# Work item:
Nothing in the listing may be skipped; repeat it all exactly.

# Task data:
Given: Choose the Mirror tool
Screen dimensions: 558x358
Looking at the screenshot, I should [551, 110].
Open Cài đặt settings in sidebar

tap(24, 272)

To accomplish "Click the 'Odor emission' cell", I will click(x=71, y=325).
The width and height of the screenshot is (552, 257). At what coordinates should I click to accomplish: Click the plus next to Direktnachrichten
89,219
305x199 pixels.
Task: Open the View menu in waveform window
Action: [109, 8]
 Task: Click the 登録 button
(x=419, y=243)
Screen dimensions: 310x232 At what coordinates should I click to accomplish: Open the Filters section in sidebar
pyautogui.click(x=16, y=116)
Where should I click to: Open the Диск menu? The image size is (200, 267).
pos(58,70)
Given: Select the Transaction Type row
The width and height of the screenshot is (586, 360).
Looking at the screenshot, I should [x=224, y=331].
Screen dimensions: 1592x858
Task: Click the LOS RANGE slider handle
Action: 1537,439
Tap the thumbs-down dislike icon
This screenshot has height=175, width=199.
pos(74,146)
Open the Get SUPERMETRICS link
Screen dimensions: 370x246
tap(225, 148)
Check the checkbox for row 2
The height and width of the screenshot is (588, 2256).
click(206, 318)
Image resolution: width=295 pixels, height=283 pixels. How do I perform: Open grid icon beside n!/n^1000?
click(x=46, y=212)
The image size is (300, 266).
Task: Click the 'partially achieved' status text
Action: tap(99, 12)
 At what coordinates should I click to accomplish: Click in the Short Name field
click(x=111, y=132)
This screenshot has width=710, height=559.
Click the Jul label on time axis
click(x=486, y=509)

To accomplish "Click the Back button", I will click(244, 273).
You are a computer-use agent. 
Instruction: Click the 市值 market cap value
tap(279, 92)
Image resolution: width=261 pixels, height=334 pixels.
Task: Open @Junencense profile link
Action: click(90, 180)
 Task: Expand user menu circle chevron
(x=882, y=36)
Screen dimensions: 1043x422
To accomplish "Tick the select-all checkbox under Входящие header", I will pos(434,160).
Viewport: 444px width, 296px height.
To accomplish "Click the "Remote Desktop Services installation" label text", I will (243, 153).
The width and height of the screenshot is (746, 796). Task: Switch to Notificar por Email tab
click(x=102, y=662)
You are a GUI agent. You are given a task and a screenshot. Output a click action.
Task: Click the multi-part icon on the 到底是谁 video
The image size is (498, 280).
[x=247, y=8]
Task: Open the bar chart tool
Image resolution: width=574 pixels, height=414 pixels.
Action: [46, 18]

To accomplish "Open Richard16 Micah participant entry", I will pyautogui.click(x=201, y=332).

# Completed task:
Given: Choose the Mirror tool
Screen dimensions: 558x358
Looking at the screenshot, I should [551, 110].
Open Cài đặt settings in sidebar

tap(24, 272)

To accomplish "Click the 'Odor emission' cell", I will click(x=71, y=325).
The width and height of the screenshot is (552, 257). At what coordinates should I click to accomplish: Click the plus next to Direktnachrichten
89,219
305x199 pixels.
Task: Open the View menu in waveform window
Action: [109, 8]
 Task: Click the 登録 button
(x=419, y=243)
Screen dimensions: 310x232 At what coordinates should I click to accomplish: Open the Filters section in sidebar
pyautogui.click(x=16, y=116)
Where should I click to: Open the Диск menu? The image size is (200, 267).
pos(58,70)
Given: Select the Transaction Type row
The width and height of the screenshot is (586, 360).
Looking at the screenshot, I should [x=224, y=331].
Screen dimensions: 1592x858
Task: Click the LOS RANGE slider handle
Action: 1537,439
Tap the thumbs-down dislike icon
This screenshot has height=175, width=199.
pos(74,146)
Open the Get SUPERMETRICS link
Screen dimensions: 370x246
tap(225, 148)
Check the checkbox for row 2
The height and width of the screenshot is (588, 2256).
click(206, 318)
Image resolution: width=295 pixels, height=283 pixels. How do I perform: Open grid icon beside n!/n^1000?
click(x=46, y=212)
The image size is (300, 266).
Task: Click the 'partially achieved' status text
Action: tap(99, 12)
 At what coordinates should I click to accomplish: Click in the Short Name field
click(x=111, y=132)
This screenshot has width=710, height=559.
Click the Jul label on time axis
click(x=486, y=509)

To accomplish "Click the Back button", I will click(244, 273).
You are a computer-use agent. 
Instruction: Click the 市值 market cap value
tap(279, 92)
Image resolution: width=261 pixels, height=334 pixels.
Task: Open @Junencense profile link
Action: click(90, 180)
 Task: Expand user menu circle chevron
(x=882, y=36)
Screen dimensions: 1043x422
To accomplish "Tick the select-all checkbox under Входящие header", I will pos(434,160).
Viewport: 444px width, 296px height.
To accomplish "Click the "Remote Desktop Services installation" label text", I will (243, 153).
The width and height of the screenshot is (746, 796). Task: Switch to Notificar por Email tab
click(x=102, y=662)
You are a GUI agent. You are given a task and a screenshot. Output a click action.
Task: Click the multi-part icon on the 到底是谁 video
The image size is (498, 280).
[x=247, y=8]
Task: Open the bar chart tool
Image resolution: width=574 pixels, height=414 pixels.
Action: [46, 18]

To accomplish "Open Richard16 Micah participant entry", I will pyautogui.click(x=201, y=332).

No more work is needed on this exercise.